CORRECT: UPDATE: 3M Posts 17% Drop In 2Q Profit; Tops Views
24 July 2009 - 2:16AM
Dow Jones News
3M Co.'s (MMM) second-quarter earnings fell 17% on lower demand,
but the diversified manufacturer's results exceeded expectations
and the company firmed its earnings outlook for 2009.
The company's cost-reduction strategies and improved demand for
3M components used in consumer electronics products and face masks
to combat the spread of the H1N1 virus bolstered results in the
quarter.
3M, which makes thousands of products ranging from Scotch tape
and Post-It notes to furnace filters and power lines, said its
restructuring activities in the quarter included reducing its work
force by about 1,600 employees, who were either laid off or opted
for early retirement in the second quarter. Another 1,200 workers
were cut in the first quarter.
"The benefits of these actions are really starting to impact
results," said Patrick Campbell, chief financial officer, during a
conference call with Wall Street analysts Thursday.

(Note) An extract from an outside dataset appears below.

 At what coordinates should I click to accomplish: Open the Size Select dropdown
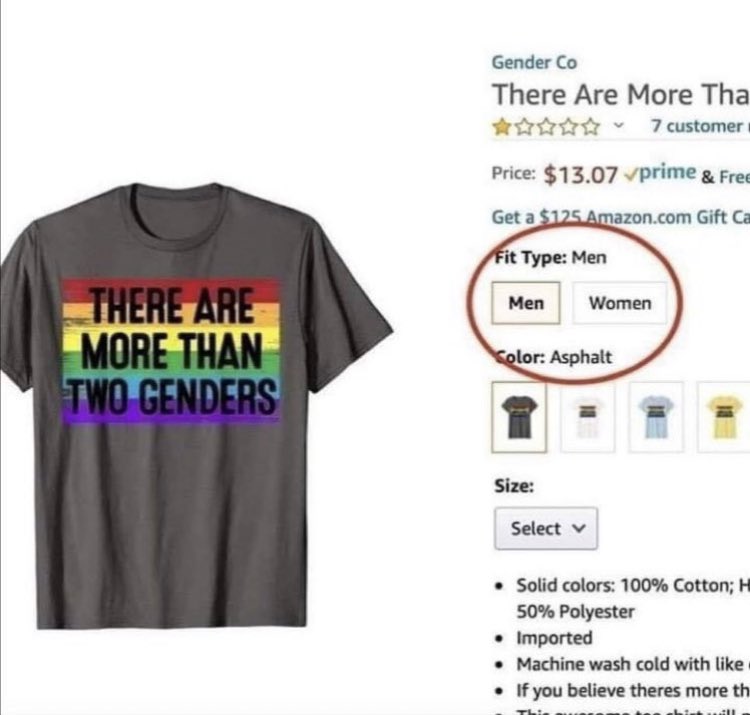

The St. Paul, Minn., company raised its full-year earnings
forecast to $4.10 to $4.30 a share, compared with its view in April
for earnings of $3.90 to $4.30 a share. The company also tightened
its 2009 forecast for sales excluding revenue from acquisitions and
currency value fluctuations. The company now sees organic sales
declining by 10% to 13% from 2008. It had previously expected a
decline of 11% to 15%.
Chairman and Chief Executive George Buckley reiterated his
prediction from April that the economic recession in the U.S. is
either at or close to reaching a bottom.
"All the evidence that we've seen continues to support that
view," Buckley said. He added that Asia, particularly China, will
be the first geographic region to recover, while Europe will be the
last to rebound.
Nevertheless, Buckley cautioned that 3M is still facing a
challenging sales environment with no meaningful improvement in
demand yet from several major industrial customers, particularly
the automotive industry and the construction sector. He added there
is a risk that recent upticks in orders could be a "false dawn"
caused by an over-correction in inventory levels earlier this year
by 3M's customers rather than a sustainable recovery in demand.
"The green shoots are certainly there, but we just want to make
sure they're not weeds," Buckley said about the sales-growth
indications he's seen.
Second-quarter sales were lower from a year ago in all of the
company's major business lines and in all of 3M's geographic
markets.
The company's second-quarter earnings fell to $783 million, or
$1.12 a share, from $945 million, or $1.33 a share, a year earlier.
Excluding items such as restructuring-related expenses, earnings
dropped to $1.20 from $1.39. Revenue fell 15% from a year ago to
$5.7 billion.
Analysts polled by Thomson Reuters expected per-share earnings
of 94 cents on revenue of $5.41 billion.
3M's stock was recently trading up 4.7% at $67.70.